Dataset excerpts

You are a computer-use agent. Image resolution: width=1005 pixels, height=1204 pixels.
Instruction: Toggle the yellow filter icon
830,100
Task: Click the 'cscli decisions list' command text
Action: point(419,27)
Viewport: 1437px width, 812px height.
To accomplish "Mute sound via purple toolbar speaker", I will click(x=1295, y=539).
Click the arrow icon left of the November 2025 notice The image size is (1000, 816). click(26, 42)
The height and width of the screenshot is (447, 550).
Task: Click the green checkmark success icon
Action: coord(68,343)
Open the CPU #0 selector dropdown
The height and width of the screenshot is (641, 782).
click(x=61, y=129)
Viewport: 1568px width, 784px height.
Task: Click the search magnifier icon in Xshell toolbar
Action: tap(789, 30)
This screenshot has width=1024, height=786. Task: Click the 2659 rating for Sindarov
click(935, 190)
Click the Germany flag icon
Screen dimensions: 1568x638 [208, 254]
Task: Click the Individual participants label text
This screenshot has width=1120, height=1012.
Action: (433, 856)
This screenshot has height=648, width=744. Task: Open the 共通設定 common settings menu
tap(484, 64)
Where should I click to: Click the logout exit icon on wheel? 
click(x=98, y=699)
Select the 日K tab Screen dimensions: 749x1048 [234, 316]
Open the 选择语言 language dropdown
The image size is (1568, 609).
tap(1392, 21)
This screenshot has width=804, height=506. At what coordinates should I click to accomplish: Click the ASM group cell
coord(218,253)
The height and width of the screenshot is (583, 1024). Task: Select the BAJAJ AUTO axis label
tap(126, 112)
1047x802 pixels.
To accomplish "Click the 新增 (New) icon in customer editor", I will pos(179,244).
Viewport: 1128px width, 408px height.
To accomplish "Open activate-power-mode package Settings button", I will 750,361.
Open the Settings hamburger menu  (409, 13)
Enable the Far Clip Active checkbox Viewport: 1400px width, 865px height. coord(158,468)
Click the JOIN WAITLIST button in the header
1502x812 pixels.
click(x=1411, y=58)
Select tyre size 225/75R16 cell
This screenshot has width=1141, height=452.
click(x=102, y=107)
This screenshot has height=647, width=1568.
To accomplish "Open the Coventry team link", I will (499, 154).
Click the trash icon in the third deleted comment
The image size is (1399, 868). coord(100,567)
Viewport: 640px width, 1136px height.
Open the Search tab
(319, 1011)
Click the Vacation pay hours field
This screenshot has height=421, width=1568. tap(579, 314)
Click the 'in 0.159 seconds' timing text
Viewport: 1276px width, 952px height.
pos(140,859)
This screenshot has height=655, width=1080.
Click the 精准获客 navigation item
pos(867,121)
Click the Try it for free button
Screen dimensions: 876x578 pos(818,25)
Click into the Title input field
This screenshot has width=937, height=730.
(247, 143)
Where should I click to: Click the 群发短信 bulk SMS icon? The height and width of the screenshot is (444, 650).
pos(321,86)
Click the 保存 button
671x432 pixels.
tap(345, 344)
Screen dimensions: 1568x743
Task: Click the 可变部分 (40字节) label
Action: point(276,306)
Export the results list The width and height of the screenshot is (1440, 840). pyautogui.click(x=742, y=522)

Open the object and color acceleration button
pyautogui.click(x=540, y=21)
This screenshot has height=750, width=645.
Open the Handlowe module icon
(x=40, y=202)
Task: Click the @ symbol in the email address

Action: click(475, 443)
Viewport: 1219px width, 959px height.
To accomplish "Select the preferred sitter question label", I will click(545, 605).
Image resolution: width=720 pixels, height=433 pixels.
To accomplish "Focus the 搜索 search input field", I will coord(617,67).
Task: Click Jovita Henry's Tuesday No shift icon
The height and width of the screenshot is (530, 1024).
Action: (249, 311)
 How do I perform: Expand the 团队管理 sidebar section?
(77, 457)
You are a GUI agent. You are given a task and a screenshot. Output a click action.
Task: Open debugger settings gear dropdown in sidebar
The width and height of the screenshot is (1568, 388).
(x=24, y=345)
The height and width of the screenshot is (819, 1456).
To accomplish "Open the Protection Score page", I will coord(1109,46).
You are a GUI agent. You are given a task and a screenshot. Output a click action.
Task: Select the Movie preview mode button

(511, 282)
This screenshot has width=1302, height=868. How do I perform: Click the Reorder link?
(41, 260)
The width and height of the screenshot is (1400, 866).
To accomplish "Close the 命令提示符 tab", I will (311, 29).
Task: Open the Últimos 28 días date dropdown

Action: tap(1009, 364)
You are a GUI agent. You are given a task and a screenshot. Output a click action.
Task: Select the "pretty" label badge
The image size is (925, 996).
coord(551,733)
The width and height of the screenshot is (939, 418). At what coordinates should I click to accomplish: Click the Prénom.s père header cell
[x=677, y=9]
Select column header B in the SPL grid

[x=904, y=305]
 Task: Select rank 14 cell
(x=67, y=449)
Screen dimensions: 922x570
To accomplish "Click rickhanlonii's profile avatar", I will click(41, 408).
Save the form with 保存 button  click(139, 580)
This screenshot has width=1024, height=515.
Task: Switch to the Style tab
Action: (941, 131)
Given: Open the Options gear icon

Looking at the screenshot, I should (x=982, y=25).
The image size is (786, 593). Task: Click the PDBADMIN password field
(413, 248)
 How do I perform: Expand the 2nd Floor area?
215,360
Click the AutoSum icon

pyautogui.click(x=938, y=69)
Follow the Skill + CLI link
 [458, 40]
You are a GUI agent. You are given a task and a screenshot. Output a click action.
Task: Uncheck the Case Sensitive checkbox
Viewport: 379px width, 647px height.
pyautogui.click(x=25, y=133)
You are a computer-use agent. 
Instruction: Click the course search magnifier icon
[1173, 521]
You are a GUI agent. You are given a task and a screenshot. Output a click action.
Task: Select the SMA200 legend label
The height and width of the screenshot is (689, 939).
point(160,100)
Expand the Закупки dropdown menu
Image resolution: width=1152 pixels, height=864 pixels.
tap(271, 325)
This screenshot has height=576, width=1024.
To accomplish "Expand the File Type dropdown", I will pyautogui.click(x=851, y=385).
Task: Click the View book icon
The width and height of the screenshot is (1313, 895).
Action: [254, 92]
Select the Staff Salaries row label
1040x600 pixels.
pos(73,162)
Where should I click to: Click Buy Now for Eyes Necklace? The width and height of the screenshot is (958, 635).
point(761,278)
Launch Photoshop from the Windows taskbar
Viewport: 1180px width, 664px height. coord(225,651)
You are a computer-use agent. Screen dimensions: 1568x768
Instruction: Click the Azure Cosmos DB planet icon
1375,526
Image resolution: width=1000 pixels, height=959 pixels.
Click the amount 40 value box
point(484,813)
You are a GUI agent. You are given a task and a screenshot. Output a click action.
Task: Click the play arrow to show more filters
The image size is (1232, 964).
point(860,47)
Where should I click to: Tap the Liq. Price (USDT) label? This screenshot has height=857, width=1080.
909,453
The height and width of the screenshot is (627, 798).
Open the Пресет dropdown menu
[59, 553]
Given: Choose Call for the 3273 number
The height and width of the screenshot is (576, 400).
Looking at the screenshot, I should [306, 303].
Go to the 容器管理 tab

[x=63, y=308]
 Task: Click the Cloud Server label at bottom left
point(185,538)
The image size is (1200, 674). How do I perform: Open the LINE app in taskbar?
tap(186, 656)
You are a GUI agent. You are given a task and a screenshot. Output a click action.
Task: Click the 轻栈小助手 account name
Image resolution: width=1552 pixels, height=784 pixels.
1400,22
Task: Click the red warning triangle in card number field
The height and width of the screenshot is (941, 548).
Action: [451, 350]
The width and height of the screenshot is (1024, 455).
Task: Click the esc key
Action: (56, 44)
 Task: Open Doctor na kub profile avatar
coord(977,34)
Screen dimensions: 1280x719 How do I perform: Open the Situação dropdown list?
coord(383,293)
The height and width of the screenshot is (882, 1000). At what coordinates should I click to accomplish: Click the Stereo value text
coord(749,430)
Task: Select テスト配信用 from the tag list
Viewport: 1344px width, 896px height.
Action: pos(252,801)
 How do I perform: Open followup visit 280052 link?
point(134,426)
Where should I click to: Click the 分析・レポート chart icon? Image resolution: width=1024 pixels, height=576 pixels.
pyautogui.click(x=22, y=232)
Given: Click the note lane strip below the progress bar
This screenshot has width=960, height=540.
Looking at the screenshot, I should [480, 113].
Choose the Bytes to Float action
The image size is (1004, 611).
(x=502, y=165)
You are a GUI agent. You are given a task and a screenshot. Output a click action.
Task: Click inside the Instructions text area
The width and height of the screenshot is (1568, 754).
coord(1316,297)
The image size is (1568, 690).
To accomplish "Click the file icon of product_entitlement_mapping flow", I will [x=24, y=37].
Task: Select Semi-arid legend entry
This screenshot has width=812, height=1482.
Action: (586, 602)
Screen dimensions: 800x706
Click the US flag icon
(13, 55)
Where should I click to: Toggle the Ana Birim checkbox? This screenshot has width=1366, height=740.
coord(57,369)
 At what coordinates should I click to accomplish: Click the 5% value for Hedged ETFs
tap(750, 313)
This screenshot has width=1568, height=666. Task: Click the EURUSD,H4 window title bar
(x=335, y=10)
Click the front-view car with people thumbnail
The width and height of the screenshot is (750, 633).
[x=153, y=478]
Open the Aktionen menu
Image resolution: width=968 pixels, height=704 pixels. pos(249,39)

*Prompt*. Search the entries for "number" and copy each matching line.

*Exercise answer*.
Given: Choose Call for the 3273 number
Task: Click the red warning triangle in card number field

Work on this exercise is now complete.